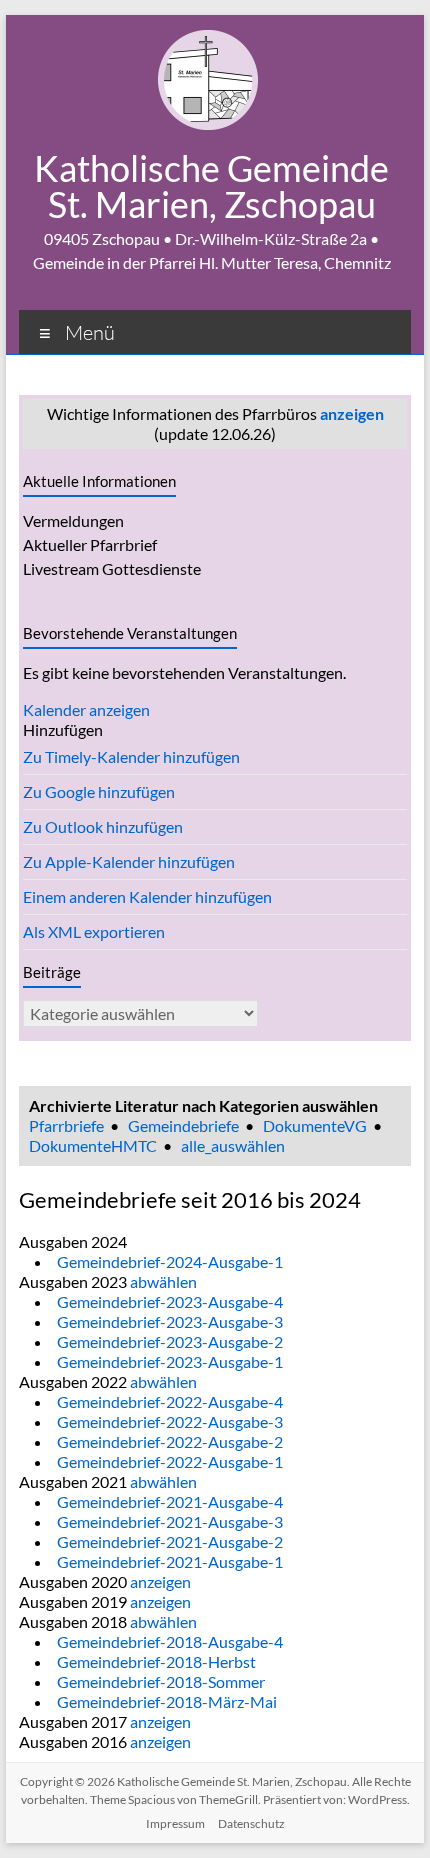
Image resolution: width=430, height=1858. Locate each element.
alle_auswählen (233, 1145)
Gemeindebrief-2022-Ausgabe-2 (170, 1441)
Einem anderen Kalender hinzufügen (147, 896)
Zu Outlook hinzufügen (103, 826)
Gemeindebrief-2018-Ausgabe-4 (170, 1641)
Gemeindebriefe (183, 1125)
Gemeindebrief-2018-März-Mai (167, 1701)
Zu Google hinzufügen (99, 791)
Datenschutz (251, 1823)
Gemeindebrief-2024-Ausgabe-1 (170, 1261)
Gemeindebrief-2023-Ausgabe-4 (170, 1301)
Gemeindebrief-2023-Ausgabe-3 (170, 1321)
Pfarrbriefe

|---|

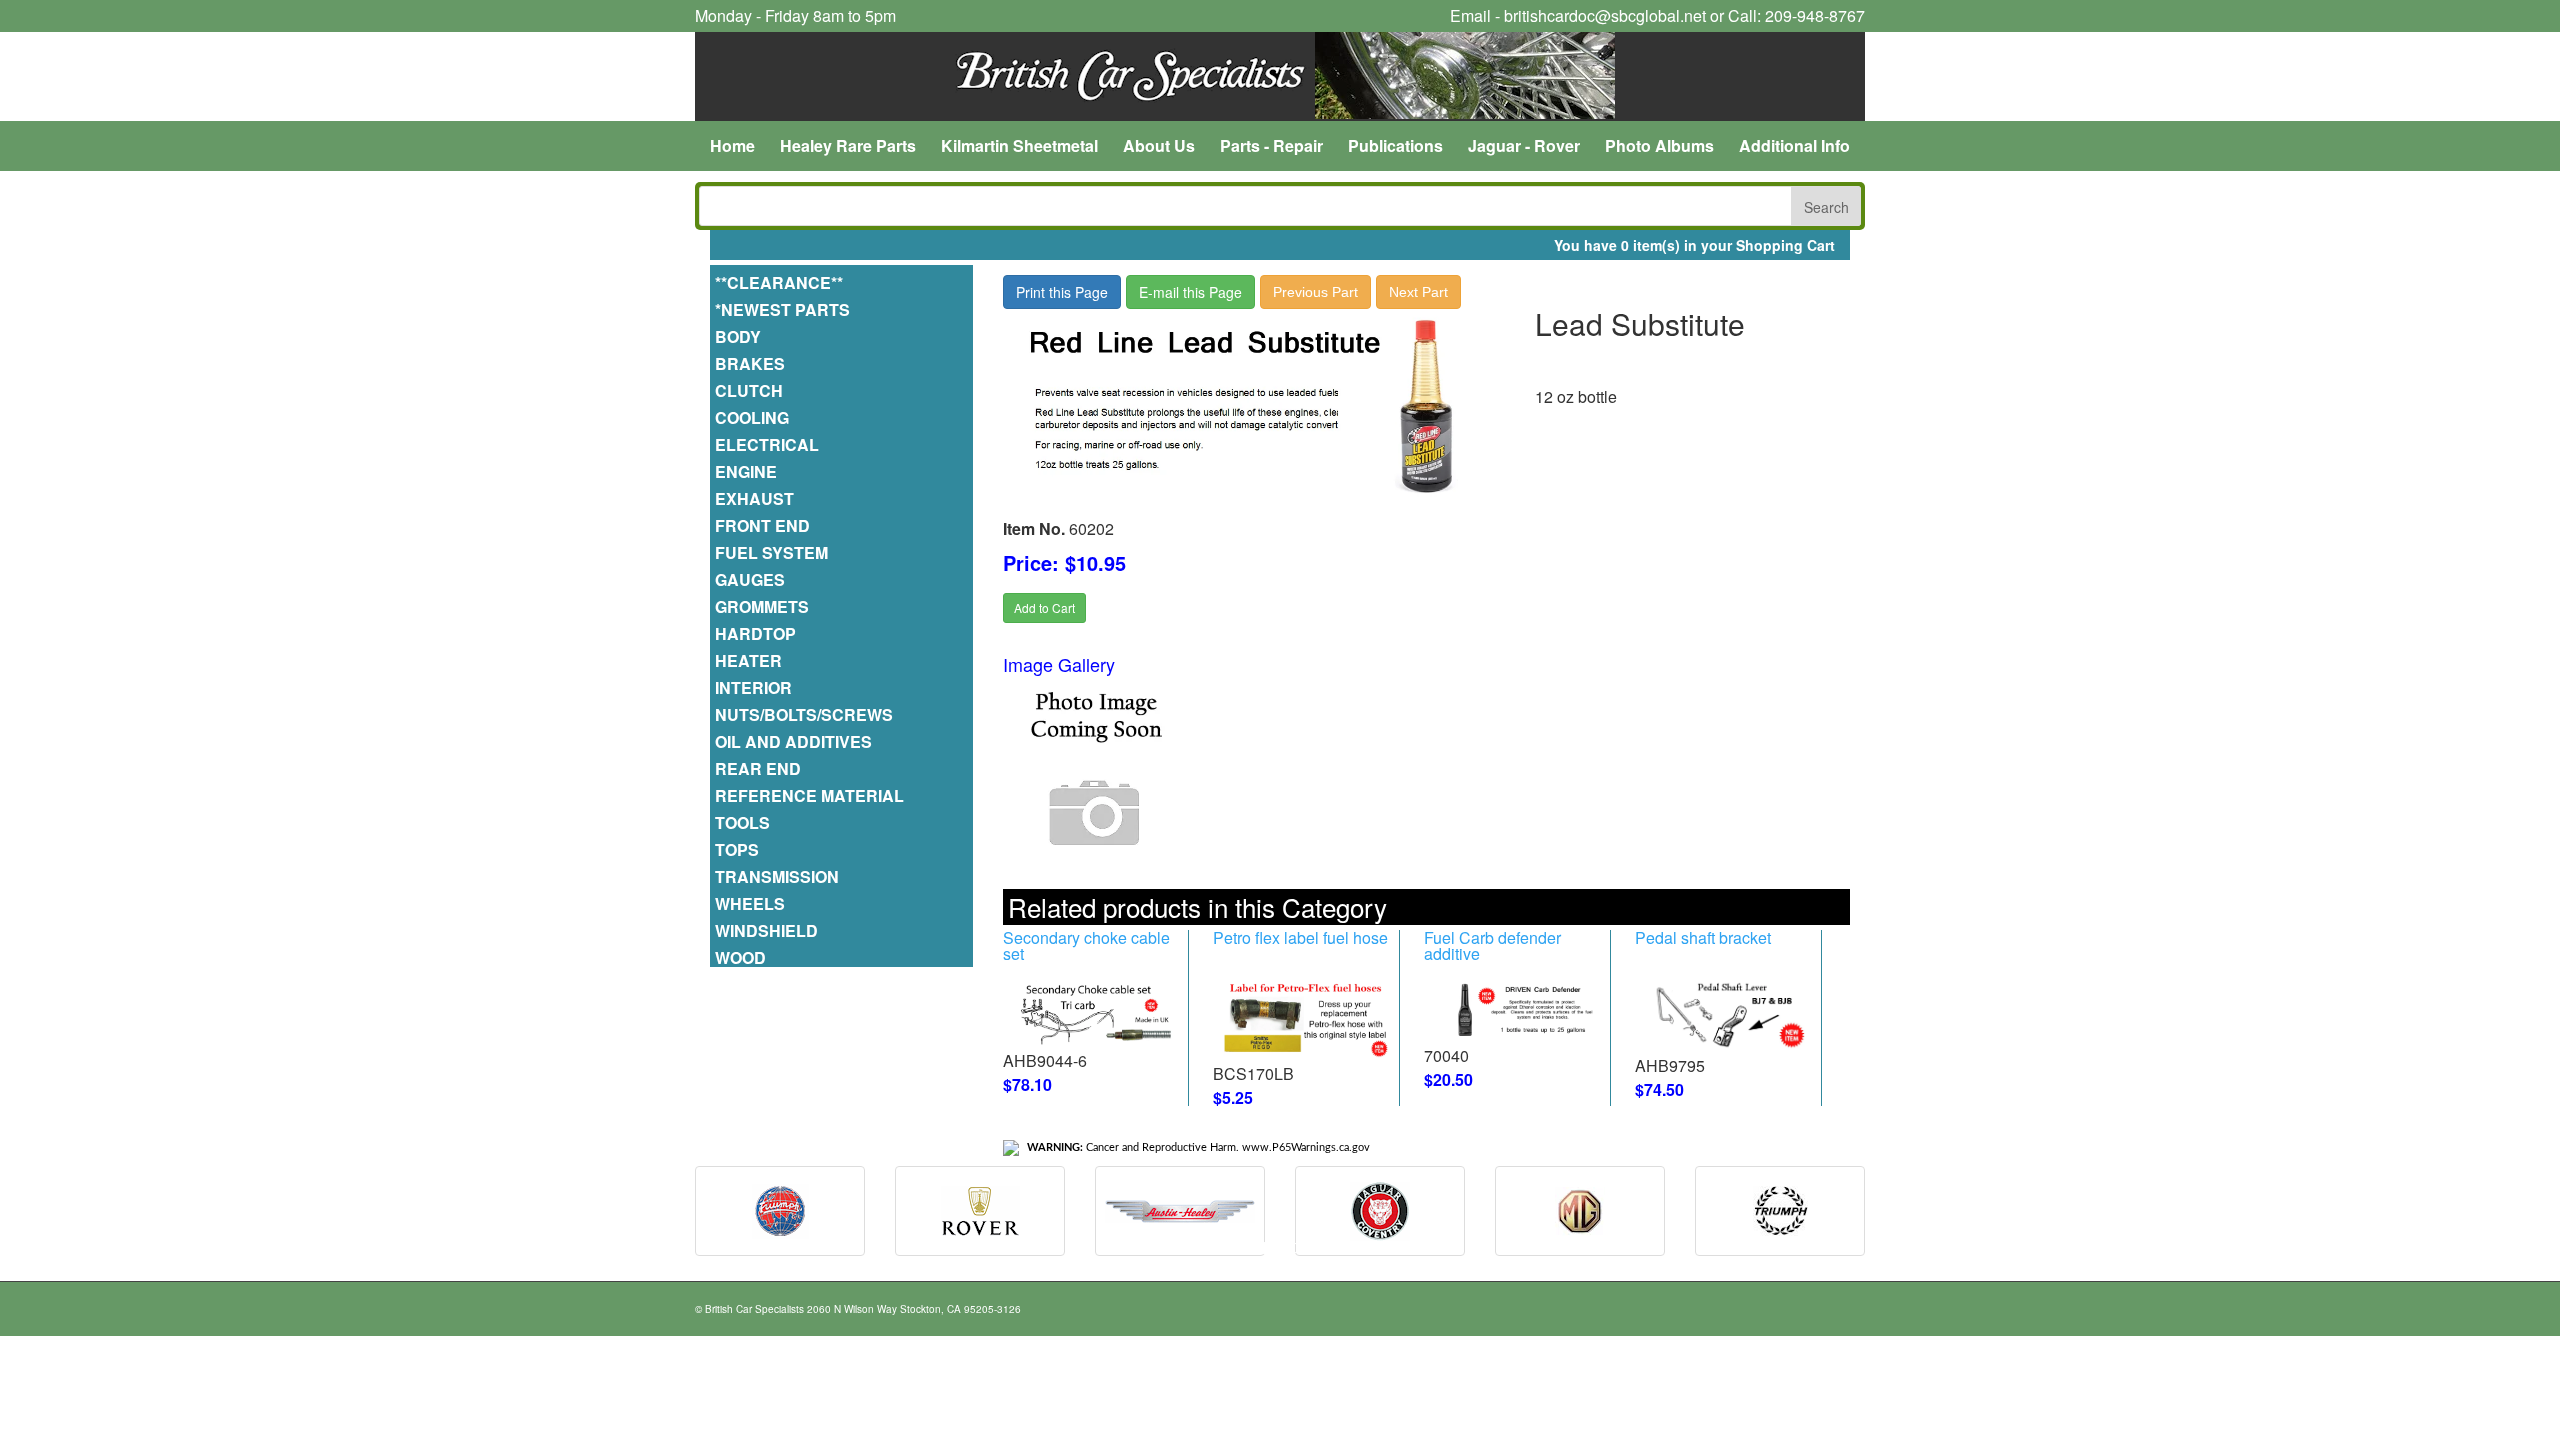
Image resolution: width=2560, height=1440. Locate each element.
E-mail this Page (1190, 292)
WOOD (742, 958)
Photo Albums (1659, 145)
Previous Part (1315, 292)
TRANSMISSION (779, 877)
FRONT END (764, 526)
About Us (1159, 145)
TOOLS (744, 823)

|---|

> **What is needed**
Working from the data above, extract solely the lines from the one containing "Image resolution: width=430, height=1858." through the one containing "Pfarrbriefe", exactly as they appear, both included.

> **Result of this task**
Image resolution: width=430, height=1858. Locate each element.
alle_auswählen (233, 1145)
Gemeindebrief-2022-Ausgabe-2 (170, 1441)
Einem anderen Kalender hinzufügen (147, 896)
Zu Outlook hinzufügen (103, 826)
Gemeindebrief-2018-Ausgabe-4 (170, 1641)
Gemeindebriefe (183, 1125)
Gemeindebrief-2018-März-Mai (167, 1701)
Zu Google hinzufügen (99, 791)
Datenschutz (251, 1823)
Gemeindebrief-2024-Ausgabe-1 (170, 1261)
Gemeindebrief-2023-Ausgabe-4 (170, 1301)
Gemeindebrief-2023-Ausgabe-3 (170, 1321)
Pfarrbriefe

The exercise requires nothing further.